The arrival of Ryan Gauld from Sporting CP on a loan deal until the end of the season looks like good business by Hibs. Patrick McPartlin looks at what the former Dundee United midfielder will bring to Neil Lennon’s side...
The departures of Scott Allan, Dylan McGeouch and John McGinn left three sizeable gaps to plug in midfield, and the loss of Martin Boyle to a season-ending knee injury sustained on international duty won’t have improved Neil Lennon’s selection issues. Thomas Agyepong has had his own injury worries while natural winger Daryl Horgan has been deployed as a No.10 in a bid to inject some creativity into the side.
The arrival of Gauld, who can play on either flank or off the striker, would free up Horgan to resume duties on the wing while allowing the on-loan Sporting midfielder to supply the forward line with the killer passes conspicuous by their absence in the first half of the campaign.
While the injuries to Agyepong and Boyle may prompt Lennon to bring in another out-and-out winger, Gauld’s versatility would allow Hibs to operate in the 3-5-2 or diamond formations favoured by the Hibs coaching staff, as well as fitting into other tactical set-ups.
The new Dylan McGeouch?
Despite Lennon lauding his qualities in the final third of the pitch, Gauld was at times played in a more central midfield role during his time in Portugal.
While the departure of John McGinn may have been more keenly felt among the Easter Road support, the absence of a player in the mould of Dylan McGeouch has virtually slipped beneath the radar.
Likened to a clock that ticked at the base of the Hibs midfield, the former Celtic man would often drop deep to collect the ball and start attacks with an incisive pass.
Gauld’s stats for Dundee United - nine goals and 12 assists in 51 games - hint that Hibs have landed a dangerous attacking prospect, but he will have the ability to drop deep and perform the role left vacant by McGeouch if required.
Tactical nous and physical development
Gauld is taller and heavier than he was during his time at Tannadice.

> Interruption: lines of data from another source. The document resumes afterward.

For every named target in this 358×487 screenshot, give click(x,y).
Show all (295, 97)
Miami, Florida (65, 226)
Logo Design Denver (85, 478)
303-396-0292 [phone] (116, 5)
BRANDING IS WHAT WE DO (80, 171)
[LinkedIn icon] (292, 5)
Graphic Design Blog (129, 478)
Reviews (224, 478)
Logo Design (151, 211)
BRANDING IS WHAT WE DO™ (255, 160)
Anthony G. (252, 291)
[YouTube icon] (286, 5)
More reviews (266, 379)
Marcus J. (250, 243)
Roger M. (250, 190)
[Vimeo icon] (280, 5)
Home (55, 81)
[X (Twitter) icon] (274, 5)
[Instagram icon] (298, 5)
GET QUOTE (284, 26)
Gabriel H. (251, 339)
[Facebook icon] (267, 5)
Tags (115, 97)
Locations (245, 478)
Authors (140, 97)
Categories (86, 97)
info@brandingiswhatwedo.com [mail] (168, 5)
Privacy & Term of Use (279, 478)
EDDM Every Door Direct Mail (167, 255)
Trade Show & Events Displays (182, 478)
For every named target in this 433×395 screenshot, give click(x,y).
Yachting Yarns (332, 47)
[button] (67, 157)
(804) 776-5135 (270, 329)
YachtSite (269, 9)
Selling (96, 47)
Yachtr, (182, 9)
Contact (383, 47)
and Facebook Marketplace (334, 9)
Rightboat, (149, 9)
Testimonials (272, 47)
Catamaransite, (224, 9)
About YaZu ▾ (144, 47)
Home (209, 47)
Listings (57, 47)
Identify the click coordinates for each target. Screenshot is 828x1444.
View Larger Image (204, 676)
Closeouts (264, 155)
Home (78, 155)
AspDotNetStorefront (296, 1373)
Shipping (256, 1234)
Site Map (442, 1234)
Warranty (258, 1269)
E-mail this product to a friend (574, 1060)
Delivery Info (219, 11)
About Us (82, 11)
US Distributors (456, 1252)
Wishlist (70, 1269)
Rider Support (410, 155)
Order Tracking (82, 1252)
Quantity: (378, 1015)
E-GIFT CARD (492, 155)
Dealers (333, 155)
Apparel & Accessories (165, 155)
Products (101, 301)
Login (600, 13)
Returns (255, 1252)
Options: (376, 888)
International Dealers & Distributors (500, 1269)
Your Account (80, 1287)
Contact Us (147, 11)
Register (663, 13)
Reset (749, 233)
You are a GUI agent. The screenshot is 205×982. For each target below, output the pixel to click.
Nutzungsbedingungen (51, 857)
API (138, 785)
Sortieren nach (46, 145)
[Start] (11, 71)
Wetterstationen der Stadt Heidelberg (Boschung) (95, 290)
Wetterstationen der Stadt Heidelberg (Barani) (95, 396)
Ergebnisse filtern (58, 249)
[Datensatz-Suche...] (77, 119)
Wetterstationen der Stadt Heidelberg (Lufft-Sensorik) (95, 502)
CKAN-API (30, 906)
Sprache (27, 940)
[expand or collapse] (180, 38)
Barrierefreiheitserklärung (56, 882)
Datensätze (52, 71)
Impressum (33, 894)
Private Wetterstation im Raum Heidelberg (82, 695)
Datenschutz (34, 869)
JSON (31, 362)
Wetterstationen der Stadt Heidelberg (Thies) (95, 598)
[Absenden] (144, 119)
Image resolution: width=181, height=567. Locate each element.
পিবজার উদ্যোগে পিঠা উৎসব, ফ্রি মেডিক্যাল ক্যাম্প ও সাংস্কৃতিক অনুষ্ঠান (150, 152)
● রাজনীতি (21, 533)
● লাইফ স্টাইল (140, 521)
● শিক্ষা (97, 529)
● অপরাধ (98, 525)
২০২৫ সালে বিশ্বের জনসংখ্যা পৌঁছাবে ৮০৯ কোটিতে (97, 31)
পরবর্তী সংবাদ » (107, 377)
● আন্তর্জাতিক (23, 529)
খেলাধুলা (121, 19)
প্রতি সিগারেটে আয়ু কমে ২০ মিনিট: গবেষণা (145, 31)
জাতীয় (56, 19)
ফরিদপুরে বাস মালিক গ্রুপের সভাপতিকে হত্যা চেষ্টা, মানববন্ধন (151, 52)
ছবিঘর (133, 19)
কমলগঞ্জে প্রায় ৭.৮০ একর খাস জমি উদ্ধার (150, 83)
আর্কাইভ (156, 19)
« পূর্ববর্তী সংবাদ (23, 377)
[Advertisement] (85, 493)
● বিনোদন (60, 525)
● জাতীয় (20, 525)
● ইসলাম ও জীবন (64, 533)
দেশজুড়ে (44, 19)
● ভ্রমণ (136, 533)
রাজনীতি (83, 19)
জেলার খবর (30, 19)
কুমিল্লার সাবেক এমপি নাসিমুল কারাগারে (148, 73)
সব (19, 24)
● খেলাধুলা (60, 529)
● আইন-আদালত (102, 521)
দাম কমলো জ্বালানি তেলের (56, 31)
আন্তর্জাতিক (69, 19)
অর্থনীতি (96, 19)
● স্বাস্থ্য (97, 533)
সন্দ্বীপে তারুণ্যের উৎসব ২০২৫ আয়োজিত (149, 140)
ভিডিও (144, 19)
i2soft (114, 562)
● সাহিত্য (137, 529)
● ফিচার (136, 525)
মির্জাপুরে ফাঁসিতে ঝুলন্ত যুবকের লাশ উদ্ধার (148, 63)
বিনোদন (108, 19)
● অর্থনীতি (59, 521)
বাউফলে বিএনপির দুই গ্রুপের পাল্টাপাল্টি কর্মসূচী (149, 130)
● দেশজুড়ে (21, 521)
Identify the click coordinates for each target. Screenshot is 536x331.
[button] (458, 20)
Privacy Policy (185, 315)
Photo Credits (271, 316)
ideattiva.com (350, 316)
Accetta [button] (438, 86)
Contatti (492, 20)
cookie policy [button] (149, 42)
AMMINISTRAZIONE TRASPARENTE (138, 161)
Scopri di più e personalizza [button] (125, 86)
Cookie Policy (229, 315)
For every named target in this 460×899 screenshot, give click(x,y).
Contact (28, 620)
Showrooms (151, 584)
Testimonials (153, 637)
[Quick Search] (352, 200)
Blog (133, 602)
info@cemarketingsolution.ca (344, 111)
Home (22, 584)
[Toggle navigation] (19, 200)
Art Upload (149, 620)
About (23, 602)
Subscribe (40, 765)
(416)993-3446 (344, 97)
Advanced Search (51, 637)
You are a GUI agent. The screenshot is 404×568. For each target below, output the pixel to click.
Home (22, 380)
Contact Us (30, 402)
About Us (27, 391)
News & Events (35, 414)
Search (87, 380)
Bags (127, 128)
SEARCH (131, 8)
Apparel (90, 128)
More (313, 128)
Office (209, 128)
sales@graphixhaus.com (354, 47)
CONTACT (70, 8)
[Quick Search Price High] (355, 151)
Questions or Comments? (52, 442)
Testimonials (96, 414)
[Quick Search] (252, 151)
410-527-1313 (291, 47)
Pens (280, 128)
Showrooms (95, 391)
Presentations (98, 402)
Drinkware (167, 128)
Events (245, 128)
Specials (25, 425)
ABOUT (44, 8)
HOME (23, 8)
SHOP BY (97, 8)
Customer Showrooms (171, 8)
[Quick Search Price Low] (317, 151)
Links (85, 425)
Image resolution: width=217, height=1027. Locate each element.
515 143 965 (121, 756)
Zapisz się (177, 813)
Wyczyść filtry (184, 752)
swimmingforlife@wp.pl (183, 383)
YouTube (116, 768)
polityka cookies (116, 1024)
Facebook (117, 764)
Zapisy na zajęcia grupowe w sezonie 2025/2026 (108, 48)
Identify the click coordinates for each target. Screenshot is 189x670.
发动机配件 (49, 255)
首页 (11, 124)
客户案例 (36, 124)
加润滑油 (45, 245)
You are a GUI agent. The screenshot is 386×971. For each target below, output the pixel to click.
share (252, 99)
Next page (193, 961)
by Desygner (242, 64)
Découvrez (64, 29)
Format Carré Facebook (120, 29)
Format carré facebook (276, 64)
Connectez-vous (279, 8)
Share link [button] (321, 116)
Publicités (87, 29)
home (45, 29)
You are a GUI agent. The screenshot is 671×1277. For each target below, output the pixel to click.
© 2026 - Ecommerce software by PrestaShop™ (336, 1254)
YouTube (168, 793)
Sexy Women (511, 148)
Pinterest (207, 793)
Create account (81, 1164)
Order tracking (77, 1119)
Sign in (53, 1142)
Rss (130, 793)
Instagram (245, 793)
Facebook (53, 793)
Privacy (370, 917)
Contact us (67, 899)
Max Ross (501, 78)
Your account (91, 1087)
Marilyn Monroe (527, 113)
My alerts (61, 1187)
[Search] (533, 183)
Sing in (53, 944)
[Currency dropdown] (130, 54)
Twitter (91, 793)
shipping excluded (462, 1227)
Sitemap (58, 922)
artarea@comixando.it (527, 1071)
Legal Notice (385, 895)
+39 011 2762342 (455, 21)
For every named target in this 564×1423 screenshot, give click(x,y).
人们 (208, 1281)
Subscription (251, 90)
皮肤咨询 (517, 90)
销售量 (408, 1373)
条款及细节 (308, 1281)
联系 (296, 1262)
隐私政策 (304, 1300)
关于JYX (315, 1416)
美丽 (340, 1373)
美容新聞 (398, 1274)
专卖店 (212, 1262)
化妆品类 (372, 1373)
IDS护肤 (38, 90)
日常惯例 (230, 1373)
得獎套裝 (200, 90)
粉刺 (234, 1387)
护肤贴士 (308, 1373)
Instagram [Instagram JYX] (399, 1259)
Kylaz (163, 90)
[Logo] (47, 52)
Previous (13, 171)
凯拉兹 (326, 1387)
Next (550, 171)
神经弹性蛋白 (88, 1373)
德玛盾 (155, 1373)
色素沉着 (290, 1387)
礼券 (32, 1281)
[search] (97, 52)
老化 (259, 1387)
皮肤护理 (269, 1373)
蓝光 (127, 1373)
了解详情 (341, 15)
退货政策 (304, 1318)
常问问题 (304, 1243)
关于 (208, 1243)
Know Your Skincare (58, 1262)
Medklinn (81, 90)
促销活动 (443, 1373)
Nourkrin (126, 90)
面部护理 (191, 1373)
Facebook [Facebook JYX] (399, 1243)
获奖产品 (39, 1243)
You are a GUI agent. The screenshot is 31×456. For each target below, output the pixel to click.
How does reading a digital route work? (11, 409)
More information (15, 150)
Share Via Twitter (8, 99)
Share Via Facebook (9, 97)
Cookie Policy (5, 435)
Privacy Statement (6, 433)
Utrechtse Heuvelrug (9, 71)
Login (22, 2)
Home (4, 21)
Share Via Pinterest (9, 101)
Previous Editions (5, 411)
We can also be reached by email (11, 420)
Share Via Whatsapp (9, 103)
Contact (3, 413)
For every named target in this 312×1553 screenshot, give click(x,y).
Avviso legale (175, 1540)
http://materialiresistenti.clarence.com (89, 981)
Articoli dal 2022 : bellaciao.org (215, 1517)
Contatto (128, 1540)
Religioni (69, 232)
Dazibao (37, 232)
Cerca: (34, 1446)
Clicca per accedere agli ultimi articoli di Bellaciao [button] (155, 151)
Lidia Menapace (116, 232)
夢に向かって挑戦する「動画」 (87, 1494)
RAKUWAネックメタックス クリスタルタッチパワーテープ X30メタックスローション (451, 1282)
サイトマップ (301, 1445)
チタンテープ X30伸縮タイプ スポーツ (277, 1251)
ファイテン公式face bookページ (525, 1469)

The years in Portugal have allowed him to concentrate on developing his game and his body
Speaking to the Daily Mail earlier this year he said: “I have worked hard. It’s not about muscle mass but becoming stronger in an athletic sense. I have done that and I continue to work on it.”
The former Scotland Under-21 star has also pinpointed the big improvements in his all-round game.
“I have developed defensively - my defensive knowledge is much bigger. Tactically, I am more sure of my positioning,” he told the Mail.
But Gauld still sees himself as the sort of player who can get bums off seats; a fearless player who will look to beat opposing defenders and create chances for his team-mates, as well as chipping in with the odd goal himself.
Someone with a point to prove
Several members of the Dundee United team that played alongside Gauld have gone onto bigger and better things. Andy Robertson now captains Scotland and is Liverpool’s starting left-back; Stuart Armstrong won two trebles and eight trophies in total with Celtic before sealing a move to the English Premier League with Southampton, and a regular berth in the national team squad; John Souttar is a year younger than Gauld but has established himself as a first pick for Hearts and his country and Gary Mackay-Steven won three league titles and one league cup with Celtic, now plays regularly for Aberdeen and has forced his way into the thoughts of Scotland manager Alex McLeish.
Gauld was, at the time of his move to Portugal, applauded for his decision to try his luck abroad and test himself in a different footballing environment.
He now has a chance to prove he made the right decision and show exactly why Neil Lennon was so keen to acquire his services.